Copy the entries below, starting at the line that contains "Image resolution: width=1437" and continuing through the end of the entries, with both ends included. Leave the pictures out of your copy.
— Start Entries supplied —
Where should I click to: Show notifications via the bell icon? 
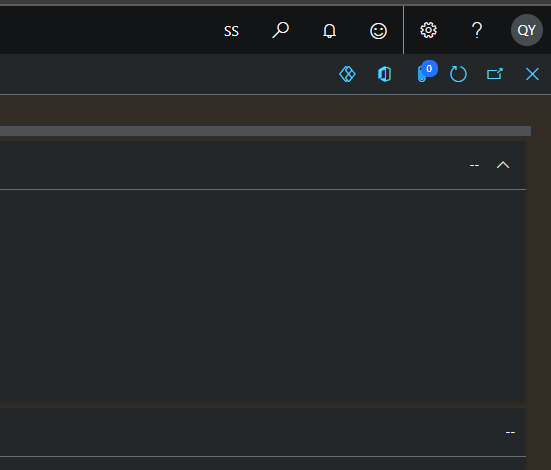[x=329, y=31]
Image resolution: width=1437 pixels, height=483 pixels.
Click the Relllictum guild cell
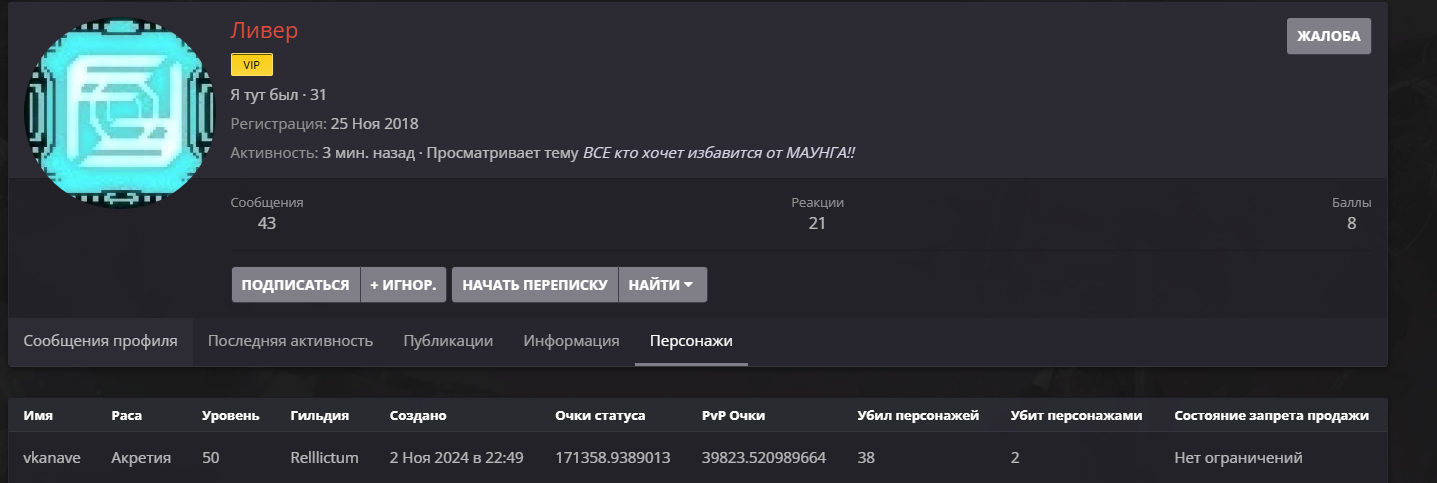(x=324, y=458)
— End Entries supplied —
§ Result for this task:
Image resolution: width=1437 pixels, height=483 pixels.
Click the Relllictum guild cell
(x=324, y=458)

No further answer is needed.